I guess what I’m saying is – don’t be fooled by the critic-quotes on the DVD cover. They are misleading. Palpably misleading! I was not a big fan of Spider-Man, and Star Wars Episode II really sucked. But to compare this miniseries with those two movies is bonkers at best. The special effects are entirely different. Dinotopia is not one of those blockbuster big-action computer-generated animated movies. Actually, the animation in Dinotopia is quite good – but it’s quaint and old-school in comparison.
The animation is likely the very best part of Dinotopia. It’s done by Jim Henson’s Creature Shop, and it’s charming and nice. The talking dinosaurs have a very muppet-ish quality to them, and the best character in the miniseries is the neurotic stenonychosaurus Zippo (voiced by Lee Evans). Although most of the dinosaurs can speak English, apparently, he is the only one who actually does.
Perhaps, however, the fact that a dinosaur is the best character in the film is less a tribute to the quality animation and more a comment on the acting and the direction. The human characters in Dinotopia are positively awful. How Wentworth Miller went on to become a star (Prison Break and so forth) after doing this garbage is beyond me.
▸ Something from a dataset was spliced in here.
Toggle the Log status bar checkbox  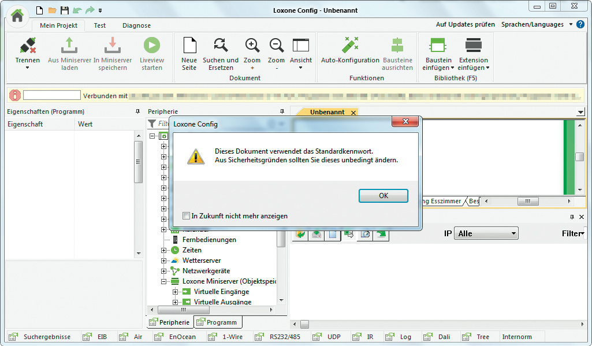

As David Scott, one of two brothers marooned on this lost island of dinosaurs, he is positively irritating, with no charm, no apparent redeeming qualities and no believability whatsoever.
Worse than Miller, however, are his co-stars. As his brother Karl, Tyron Leitso is one of the most unconvincing actors I have seen outside 2000 Flushes commercials. He is supposed to be rebellious and skeptical and vaguely badass. Instead he is soggy cardboard. One especially painful scene, involving the lyrics to “Bohemian Rhapsody”, makes it quite clear that he has no idea how a rebellious loner might actually behave in the real world, let alone in the fake world of dinosaurs. (You can now see Leitso, much improved, on the TV show Being Erica.)
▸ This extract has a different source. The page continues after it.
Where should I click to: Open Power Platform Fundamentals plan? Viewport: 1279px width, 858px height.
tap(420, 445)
And then there’s Katie Carr. She clearly got better with age, as is evidenced by her appearance in six episodes of Heroes in 2007 (you might remember her as “Caitlin”). Not only did she get better as an actor, she got much hotter as well. This is why I included a picture of her from Heroes and not from Dinotopia, where she looked more like an extra from Road To Avonlea than an unattainable Dinosaur World Princess.
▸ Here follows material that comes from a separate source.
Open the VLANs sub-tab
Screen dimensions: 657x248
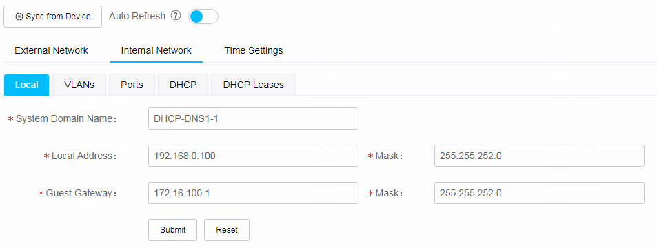click(x=79, y=85)
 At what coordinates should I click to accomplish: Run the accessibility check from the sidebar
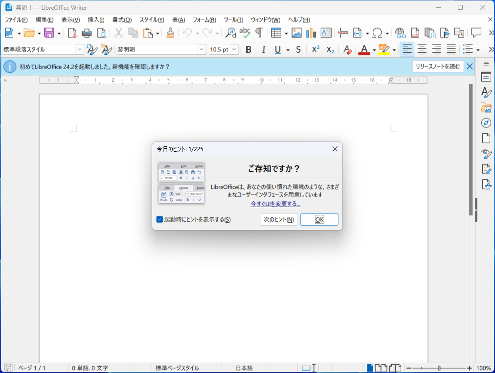tap(486, 184)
The actors, however, aren’t nearly as big a problem as the story. It’s just so…lame! The series was produced by Hallmark, which should be a pretty big indocator of the schmaltz to come, but it would have been nice if there had been even a small edge to the film. The brothers are stranded when their plane crashes near this undiscovered island, and their father goes down with the plane to the bottom of the sea. At first I thought that was a pretty interesting way to open the series, with the death of a family member.
But it soon became clear to me that this wasn’t an interesting or difficult series, the kind that would allow a character to die. And I knew it was only a matter of time before the father would be rediscovered, safe and sound, in some schmaltzy reunion sort of way. And so it was. (See clip above.) The brothers start fighting a little – dad never loved me like he loved you – but then they stop and it’s forgotten. Then they fight again when it helps the plot.
There appears to be some tension over the girl. Which brother gets her? Do they both love her? Does she love them? Does anyone care? And then…nothing. No difficult decision must be made, no difficult talk must be had, no painful rejection or sad tale of unrequited love. Just more stuff with dinosaurs and a sneaky scientist. And so goes the miniseries. I like Dinotopia for the dinosaurs, and it still looks terrific after eight years. But I just can’t get over the colossal, pervasive and glaringly obvious lack of balls.